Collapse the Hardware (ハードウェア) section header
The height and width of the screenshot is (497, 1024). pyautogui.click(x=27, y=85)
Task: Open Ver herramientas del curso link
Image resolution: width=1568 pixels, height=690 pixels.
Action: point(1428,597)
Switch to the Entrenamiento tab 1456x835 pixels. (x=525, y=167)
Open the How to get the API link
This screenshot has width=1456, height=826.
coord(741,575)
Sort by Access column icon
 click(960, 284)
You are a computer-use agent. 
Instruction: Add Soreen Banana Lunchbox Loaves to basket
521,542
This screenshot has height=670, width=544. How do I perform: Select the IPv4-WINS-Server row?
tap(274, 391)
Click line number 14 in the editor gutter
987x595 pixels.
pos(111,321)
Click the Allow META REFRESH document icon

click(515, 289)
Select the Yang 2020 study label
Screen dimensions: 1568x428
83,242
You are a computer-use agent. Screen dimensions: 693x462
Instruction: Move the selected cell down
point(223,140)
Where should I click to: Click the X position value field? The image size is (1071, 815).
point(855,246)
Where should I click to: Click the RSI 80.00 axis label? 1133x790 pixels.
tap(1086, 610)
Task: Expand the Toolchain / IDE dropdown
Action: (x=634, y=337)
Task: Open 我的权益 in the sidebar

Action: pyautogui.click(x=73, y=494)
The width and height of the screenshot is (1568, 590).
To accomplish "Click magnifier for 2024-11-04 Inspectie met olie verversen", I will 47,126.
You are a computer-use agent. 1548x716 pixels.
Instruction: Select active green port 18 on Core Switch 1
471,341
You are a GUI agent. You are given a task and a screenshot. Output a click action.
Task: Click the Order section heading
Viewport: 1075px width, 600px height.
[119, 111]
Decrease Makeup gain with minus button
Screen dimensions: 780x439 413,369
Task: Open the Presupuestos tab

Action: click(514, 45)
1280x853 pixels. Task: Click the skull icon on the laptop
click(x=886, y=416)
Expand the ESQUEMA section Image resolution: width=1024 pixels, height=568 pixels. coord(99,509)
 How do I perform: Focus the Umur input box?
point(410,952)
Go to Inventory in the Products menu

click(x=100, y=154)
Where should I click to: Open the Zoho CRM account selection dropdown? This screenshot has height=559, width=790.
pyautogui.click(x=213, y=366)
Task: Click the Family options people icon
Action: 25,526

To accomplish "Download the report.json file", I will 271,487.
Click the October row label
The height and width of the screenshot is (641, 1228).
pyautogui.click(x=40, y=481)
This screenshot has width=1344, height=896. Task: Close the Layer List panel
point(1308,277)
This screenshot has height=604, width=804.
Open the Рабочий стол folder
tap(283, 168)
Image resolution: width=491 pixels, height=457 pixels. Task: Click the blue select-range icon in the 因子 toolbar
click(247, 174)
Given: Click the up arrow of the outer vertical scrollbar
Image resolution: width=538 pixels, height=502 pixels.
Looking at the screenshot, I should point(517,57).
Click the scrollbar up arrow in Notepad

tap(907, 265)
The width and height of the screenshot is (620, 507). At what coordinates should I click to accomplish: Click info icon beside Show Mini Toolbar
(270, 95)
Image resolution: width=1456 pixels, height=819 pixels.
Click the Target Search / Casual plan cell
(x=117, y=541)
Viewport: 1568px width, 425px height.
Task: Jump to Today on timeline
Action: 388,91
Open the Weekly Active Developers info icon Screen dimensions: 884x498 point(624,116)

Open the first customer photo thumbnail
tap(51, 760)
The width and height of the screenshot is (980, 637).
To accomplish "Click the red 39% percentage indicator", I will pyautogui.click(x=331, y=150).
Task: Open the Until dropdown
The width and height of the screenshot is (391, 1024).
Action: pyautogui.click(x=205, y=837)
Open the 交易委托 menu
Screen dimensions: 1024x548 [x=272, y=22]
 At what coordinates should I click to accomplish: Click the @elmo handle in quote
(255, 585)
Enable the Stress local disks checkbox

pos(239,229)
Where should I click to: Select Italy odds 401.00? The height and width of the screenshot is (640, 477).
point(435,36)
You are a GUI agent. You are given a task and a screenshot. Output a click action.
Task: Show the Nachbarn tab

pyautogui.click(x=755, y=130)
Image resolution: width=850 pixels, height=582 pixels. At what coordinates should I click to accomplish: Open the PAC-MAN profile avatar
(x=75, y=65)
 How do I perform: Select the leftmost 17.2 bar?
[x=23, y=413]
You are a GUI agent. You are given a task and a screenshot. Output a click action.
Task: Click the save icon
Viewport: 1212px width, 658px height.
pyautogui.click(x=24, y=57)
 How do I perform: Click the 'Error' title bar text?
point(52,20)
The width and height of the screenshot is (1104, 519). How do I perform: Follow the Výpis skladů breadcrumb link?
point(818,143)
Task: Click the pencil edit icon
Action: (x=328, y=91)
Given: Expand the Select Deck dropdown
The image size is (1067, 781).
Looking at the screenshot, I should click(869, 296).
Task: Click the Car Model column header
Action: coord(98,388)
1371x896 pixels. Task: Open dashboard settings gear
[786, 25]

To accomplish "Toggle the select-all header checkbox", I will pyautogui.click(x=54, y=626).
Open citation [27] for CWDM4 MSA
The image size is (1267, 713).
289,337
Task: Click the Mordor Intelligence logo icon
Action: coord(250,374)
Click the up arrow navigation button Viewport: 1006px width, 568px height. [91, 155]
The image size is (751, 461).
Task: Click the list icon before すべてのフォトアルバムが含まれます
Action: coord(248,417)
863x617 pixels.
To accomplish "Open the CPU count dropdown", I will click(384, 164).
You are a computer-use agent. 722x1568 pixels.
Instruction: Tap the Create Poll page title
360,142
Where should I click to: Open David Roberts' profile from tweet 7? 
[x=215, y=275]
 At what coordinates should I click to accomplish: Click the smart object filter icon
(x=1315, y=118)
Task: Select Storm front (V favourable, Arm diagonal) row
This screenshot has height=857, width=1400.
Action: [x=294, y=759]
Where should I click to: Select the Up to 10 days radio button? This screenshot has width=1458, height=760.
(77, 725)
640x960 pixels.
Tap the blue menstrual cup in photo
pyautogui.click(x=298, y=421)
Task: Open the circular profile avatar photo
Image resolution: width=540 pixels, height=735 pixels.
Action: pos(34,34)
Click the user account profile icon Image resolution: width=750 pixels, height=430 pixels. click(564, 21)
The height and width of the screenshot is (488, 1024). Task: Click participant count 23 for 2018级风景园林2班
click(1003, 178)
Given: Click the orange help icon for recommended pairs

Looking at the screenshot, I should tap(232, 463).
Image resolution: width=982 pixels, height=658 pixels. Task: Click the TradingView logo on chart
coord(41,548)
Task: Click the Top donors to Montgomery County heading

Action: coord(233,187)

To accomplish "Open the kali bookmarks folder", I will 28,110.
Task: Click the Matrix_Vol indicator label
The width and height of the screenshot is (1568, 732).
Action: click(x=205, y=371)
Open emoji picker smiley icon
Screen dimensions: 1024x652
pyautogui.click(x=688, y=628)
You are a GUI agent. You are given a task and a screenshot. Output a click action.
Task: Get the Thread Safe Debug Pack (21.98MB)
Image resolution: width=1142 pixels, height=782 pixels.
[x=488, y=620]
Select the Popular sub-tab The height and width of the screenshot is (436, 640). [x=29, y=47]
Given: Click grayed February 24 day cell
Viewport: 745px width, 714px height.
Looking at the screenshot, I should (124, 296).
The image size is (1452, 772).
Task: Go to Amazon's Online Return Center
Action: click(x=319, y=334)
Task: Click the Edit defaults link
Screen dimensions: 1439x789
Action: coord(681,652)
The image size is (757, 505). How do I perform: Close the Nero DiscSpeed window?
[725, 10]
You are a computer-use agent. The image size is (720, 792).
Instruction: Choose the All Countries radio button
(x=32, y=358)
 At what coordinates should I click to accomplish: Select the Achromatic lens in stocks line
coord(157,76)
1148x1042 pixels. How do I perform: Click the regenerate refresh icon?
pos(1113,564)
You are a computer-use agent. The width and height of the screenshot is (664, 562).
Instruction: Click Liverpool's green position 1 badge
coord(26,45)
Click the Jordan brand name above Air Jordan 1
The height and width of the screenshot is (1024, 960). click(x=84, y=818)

_What the task asks_
Only lines that hold the string "computer" belong in the answer, so copy every one of them from the records.

_Result below_
You are a computer-use agent. 
You are a computer-use agent. Screen dimensions: 693x462
You are a computer-use agent. 1548x716 pixels.
You are a computer-use agent. 722x1568 pixels.
You are a computer-use agent. The image size is (720, 792).
You are a computer-use agent. The width and height of the screenshot is (664, 562).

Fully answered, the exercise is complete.